[Supplied data — start]
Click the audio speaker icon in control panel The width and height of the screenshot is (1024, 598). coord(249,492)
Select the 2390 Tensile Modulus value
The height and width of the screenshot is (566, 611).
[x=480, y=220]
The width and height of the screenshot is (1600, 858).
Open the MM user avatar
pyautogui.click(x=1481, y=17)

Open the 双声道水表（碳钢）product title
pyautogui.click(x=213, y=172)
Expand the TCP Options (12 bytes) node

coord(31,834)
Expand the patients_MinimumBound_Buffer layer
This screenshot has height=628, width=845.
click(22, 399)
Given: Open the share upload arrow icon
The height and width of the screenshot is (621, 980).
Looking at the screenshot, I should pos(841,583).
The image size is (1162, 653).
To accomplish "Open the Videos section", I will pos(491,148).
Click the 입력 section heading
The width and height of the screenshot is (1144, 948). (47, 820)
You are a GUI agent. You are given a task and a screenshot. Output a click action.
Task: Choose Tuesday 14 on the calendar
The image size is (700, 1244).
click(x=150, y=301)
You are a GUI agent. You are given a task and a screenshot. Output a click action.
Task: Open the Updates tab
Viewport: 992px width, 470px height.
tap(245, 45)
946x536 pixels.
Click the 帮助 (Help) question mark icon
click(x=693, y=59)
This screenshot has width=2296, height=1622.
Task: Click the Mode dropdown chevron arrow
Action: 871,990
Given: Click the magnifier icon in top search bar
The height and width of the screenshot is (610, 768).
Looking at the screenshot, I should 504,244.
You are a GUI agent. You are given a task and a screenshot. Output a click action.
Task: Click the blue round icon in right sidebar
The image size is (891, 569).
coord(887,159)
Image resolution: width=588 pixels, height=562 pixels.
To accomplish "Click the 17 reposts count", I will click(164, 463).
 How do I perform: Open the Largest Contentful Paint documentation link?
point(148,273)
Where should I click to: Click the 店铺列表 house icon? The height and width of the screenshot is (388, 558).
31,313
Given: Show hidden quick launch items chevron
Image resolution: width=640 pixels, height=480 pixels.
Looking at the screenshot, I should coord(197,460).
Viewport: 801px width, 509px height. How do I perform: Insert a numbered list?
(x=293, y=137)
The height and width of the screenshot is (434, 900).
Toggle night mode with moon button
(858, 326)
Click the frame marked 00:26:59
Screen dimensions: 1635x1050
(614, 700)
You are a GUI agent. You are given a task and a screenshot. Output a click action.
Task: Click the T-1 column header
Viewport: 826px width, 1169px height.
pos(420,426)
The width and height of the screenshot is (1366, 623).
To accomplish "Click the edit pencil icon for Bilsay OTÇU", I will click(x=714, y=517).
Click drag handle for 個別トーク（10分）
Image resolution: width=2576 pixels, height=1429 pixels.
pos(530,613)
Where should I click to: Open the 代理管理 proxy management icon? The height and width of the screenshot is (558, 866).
[Supplied data — finish]
▶ The problem
Would you return, unchanged, the lines from the one containing "The image size is (700, 1244)." through the end of the entries?

▶ Response to this task
The image size is (700, 1244).
click(x=150, y=301)
You are a GUI agent. You are given a task and a screenshot. Output a click action.
Task: Open the Updates tab
Viewport: 992px width, 470px height.
tap(245, 45)
946x536 pixels.
Click the 帮助 (Help) question mark icon
click(x=693, y=59)
This screenshot has width=2296, height=1622.
Task: Click the Mode dropdown chevron arrow
Action: 871,990
Given: Click the magnifier icon in top search bar
The height and width of the screenshot is (610, 768).
Looking at the screenshot, I should 504,244.
You are a GUI agent. You are given a task and a screenshot. Output a click action.
Task: Click the blue round icon in right sidebar
The image size is (891, 569).
coord(887,159)
Image resolution: width=588 pixels, height=562 pixels.
To accomplish "Click the 17 reposts count", I will click(164, 463).
 How do I perform: Open the Largest Contentful Paint documentation link?
point(148,273)
Where should I click to: Click the 店铺列表 house icon? The height and width of the screenshot is (388, 558).
31,313
Given: Show hidden quick launch items chevron
Image resolution: width=640 pixels, height=480 pixels.
Looking at the screenshot, I should coord(197,460).
Viewport: 801px width, 509px height. How do I perform: Insert a numbered list?
(x=293, y=137)
The height and width of the screenshot is (434, 900).
Toggle night mode with moon button
(858, 326)
Click the frame marked 00:26:59
Screen dimensions: 1635x1050
(614, 700)
You are a GUI agent. You are given a task and a screenshot. Output a click action.
Task: Click the T-1 column header
Viewport: 826px width, 1169px height.
pos(420,426)
The width and height of the screenshot is (1366, 623).
To accomplish "Click the edit pencil icon for Bilsay OTÇU", I will click(x=714, y=517).
Click drag handle for 個別トーク（10分）
Image resolution: width=2576 pixels, height=1429 pixels.
pos(530,613)
Where should I click to: Open the 代理管理 proxy management icon? The height and width of the screenshot is (558, 866).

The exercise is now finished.